EXERCISE REQUIREMENTS: Only the lines that contain the string "will" belong in the answer; pull them from the records.

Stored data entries
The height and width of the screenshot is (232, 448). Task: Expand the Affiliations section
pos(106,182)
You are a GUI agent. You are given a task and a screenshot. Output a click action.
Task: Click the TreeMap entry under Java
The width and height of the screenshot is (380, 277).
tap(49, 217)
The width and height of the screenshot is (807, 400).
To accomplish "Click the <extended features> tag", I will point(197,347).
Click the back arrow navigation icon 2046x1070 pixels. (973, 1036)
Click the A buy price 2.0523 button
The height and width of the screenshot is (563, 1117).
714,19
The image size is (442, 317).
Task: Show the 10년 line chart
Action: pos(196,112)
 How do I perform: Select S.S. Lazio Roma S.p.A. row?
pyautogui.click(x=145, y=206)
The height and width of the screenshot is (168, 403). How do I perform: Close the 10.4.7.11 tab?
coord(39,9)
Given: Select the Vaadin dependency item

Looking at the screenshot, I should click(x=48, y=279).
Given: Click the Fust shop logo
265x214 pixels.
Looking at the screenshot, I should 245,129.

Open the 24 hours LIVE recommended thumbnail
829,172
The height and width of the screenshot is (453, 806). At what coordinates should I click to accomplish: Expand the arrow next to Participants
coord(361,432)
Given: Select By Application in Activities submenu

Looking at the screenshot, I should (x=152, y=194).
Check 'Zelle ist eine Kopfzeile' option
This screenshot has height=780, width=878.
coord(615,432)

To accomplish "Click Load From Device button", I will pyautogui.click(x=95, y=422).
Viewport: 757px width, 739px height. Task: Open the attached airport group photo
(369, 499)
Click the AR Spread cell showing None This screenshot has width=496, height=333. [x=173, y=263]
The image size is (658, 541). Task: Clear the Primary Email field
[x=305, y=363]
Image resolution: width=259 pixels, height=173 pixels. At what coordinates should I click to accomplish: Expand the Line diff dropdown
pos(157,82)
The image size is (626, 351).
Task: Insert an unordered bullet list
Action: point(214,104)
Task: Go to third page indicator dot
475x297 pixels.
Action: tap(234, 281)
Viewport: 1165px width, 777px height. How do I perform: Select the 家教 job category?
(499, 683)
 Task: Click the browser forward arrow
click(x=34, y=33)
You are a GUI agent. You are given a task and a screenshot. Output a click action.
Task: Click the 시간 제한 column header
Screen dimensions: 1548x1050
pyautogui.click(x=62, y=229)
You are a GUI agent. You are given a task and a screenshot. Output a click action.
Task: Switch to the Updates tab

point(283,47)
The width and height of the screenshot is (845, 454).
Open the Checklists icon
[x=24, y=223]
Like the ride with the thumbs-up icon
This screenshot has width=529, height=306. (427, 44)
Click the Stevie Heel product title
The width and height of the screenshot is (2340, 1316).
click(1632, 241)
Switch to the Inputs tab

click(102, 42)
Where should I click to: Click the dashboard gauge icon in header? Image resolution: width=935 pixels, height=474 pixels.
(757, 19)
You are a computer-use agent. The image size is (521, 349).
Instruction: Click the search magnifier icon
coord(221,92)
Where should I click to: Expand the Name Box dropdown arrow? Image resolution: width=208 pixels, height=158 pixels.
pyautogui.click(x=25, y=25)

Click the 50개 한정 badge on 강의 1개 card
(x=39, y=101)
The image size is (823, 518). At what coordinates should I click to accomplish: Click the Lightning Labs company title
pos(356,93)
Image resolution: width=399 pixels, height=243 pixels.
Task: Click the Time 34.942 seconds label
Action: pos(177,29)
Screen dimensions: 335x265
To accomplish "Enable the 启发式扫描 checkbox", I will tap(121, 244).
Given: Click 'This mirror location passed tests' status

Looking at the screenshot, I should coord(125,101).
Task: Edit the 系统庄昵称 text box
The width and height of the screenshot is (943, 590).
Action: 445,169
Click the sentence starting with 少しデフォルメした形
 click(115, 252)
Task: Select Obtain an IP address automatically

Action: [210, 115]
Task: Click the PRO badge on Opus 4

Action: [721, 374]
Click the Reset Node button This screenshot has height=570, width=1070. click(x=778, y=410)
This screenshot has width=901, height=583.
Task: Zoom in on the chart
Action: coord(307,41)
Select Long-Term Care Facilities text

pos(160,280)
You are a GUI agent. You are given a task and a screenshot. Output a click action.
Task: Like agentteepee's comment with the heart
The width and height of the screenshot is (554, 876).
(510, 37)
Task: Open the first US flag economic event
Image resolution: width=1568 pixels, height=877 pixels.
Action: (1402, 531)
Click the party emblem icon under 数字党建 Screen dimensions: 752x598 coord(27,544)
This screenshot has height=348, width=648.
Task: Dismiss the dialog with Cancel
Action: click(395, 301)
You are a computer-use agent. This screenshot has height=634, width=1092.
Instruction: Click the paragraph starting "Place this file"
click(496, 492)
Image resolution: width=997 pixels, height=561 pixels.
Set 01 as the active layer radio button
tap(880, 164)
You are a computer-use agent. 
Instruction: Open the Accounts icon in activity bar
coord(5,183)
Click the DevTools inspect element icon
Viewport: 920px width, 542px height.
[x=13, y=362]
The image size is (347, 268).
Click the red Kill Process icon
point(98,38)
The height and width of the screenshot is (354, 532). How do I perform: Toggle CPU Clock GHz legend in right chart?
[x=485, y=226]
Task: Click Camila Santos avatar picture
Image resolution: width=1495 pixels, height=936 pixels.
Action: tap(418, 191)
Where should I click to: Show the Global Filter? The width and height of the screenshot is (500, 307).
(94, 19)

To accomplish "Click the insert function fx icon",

FINISHED EXERCISE:
To accomplish "Click the <extended features> tag", I will point(197,347).
To accomplish "Click Load From Device button", I will pyautogui.click(x=95, y=422).
To accomplish "Enable the 启发式扫描 checkbox", I will tap(121, 244).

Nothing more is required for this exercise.